Inland Rail therefore presents a significant opportunity for rail and the nation. It overcomes an existing bottleneck through Sydney and by travelling through inland NSW and Queensland picks up our biggest agricultural producing regions.
The project now has real momentum. The Australian Government has tasked ARTC with its delivery and recently confirmed AUD$594 million additional funding in the 2016 Budget. This allows us to continue pre-construction activities and land acquisition. The investment is in addition to AUD$300 million in funding currently committed. The total cost for the 1,700km-long Inland Rail project is estimated at AUD$10.7 billion, with commissioning expected around 2025.
Similarly, the Advanced Train Management System (ATMS) is another exciting project for us. ATMS is a modern communications based train management system. Rather than using the traditional train management system of ‘fixed’, physical trackside infrastructure such as signals, it instead relies on a digitally-controlled network.
ARTC is partnering with Lockheed Martin to deliver the system, which uses wireless, broadband communications, a centralised onboard computer control system and GPS-based train tracking and control devices to manage train operations.
The advantage of ATMS is that it enables more trains to safely travel closer together, improving capacity and efficiency but also safety as it includes remote train safety features, such as anti-collision capability.
Stage One of ATMS implementation is well advanced with the first phase of in-field trials to prove system reliability between Port Augusta and Whyalla successfully concluded. The second phase which exposes the system to train crews and network control staff in a live environment is now underway. One of the major milestones has been the verification of ATMS as a certified safe working system.

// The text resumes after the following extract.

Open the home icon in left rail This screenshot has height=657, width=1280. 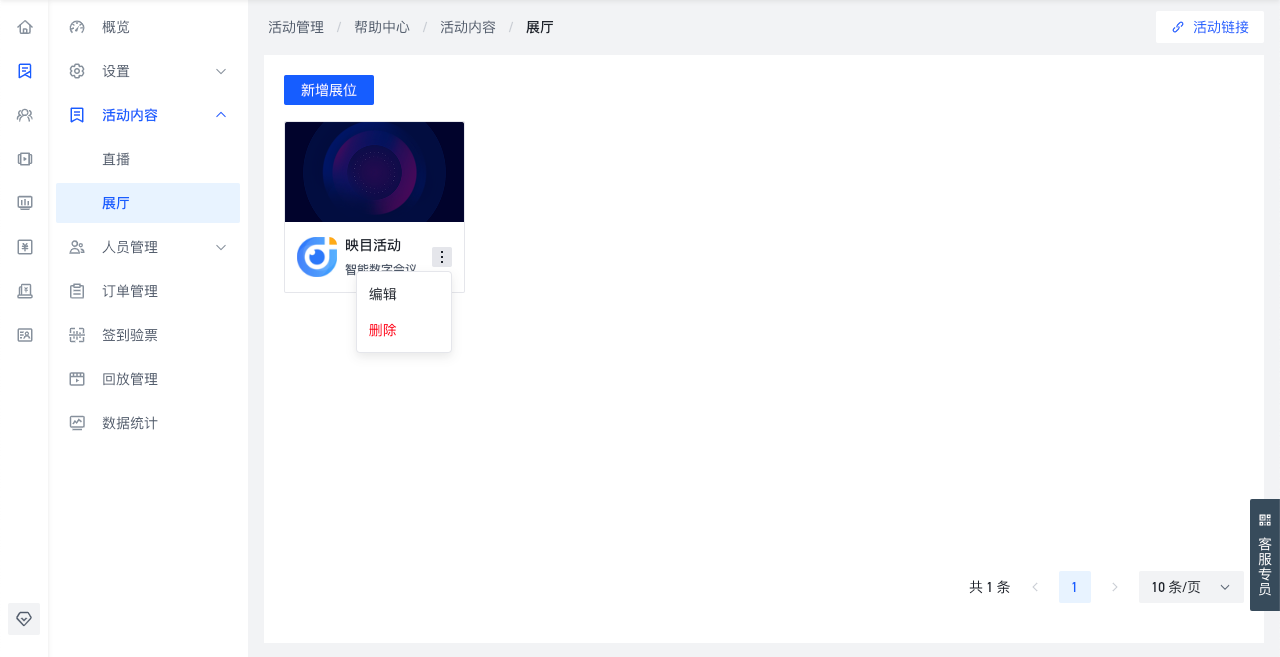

ARTC also sees opportunity in import-export freight and the development of port shuttle capability. We are currently investing in rail improvements to Port Botany in Sydney and undertaking the scoping and design of capacity enhancements along this line.

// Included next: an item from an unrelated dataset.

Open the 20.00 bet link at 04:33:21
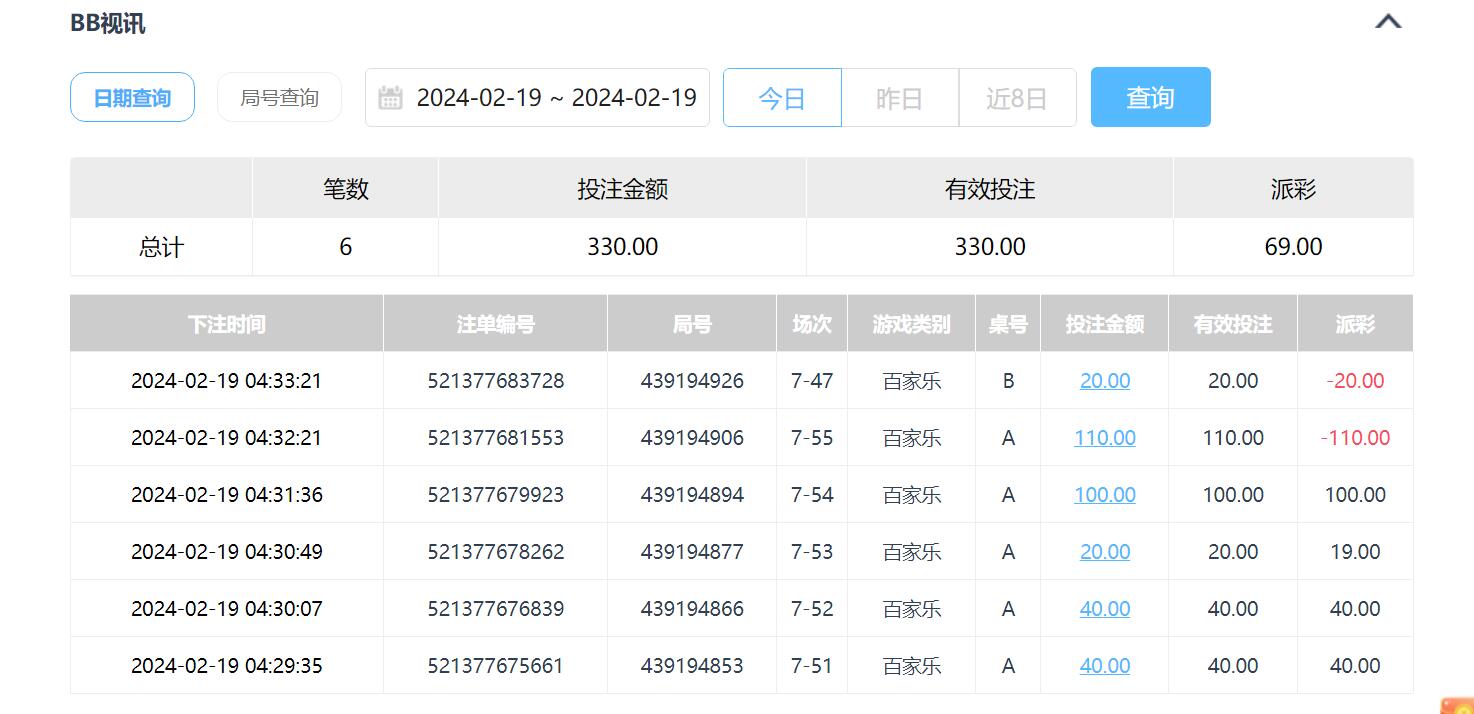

We are seeing growing private sector investment and interest in intermodal terminals and capability more generally, which is positive.
The recent AUD$10 billion acquisition of Asciano – which owns one of the largest above rail companies in the country (Pacific National) – reinforces this theme of confidence in Australian rail.

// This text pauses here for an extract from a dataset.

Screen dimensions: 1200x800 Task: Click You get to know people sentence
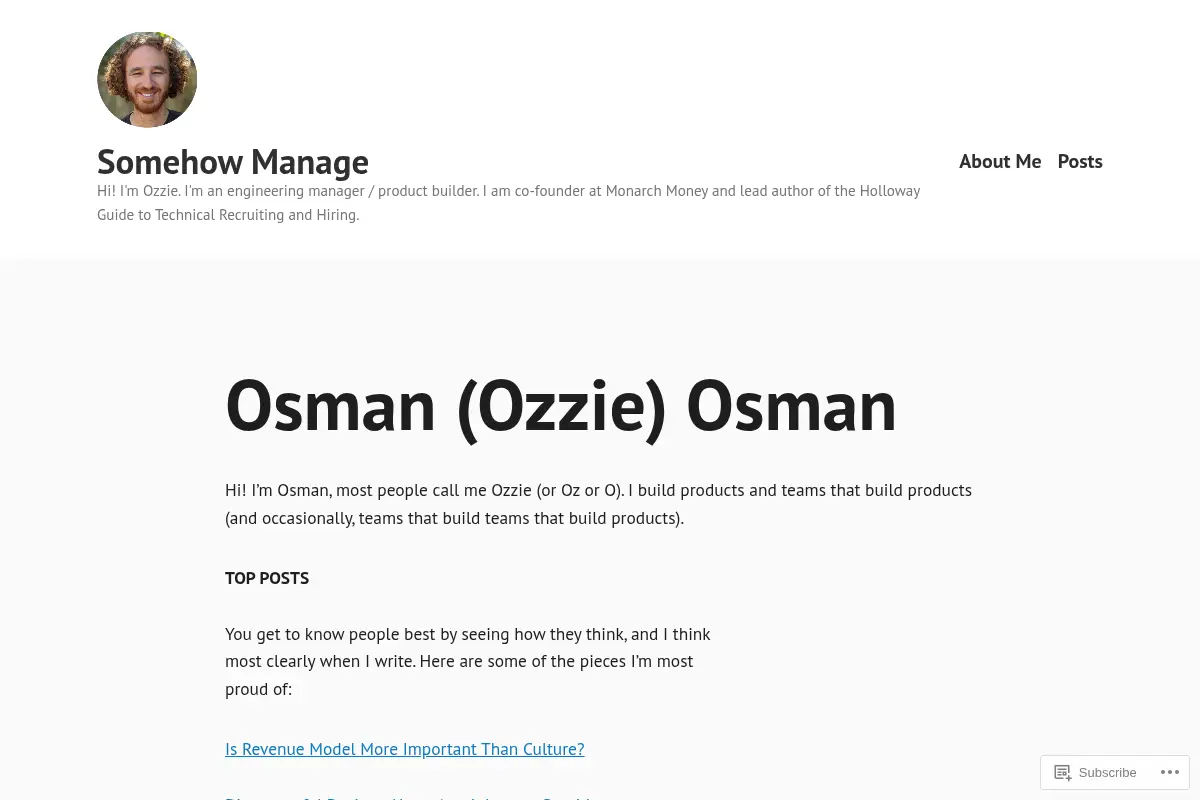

We have seen major freight owners return to rail as well as new investment and operators enter different rail markets across the country. We consider to be a vote of confidence in rail and our network.
Our ambition, however, is to make rail the preferred freight mode of choice in Australia. With a country as vast and large as ours, that should make sense to Australian businesses, but we need to press our case and demonstrate our capability.
Projects such as ATMS and Inland Rail will certainly help rail, but also the country, become more globally competitive and, while current economic conditions are tough, we are both confident and optimistic about the future ahead.
John Fullerton is Chief Executive Officer and Managing Director of ARTC. Before his appointment by ARTC in 2011, he was the Chief Executive Officer of FreightLink, the owner and operator of the Adelaide to Darwin Railway. John also served as Divisional General Manager of operations services at Pacific National, Australia’s largest private rail operator. Prior to that, he was Chief Operating Officer of the National Rail Corporation, a role he held for eight years before Pacific National’s acquisition of the business. His experience in the railway industry spans more than 30 years across strategic planning, business development, customer service, operations and engineering. John holds numerous Board and Directorship positions across the rail industry and continues to be a strong advocate for the industry as a whole.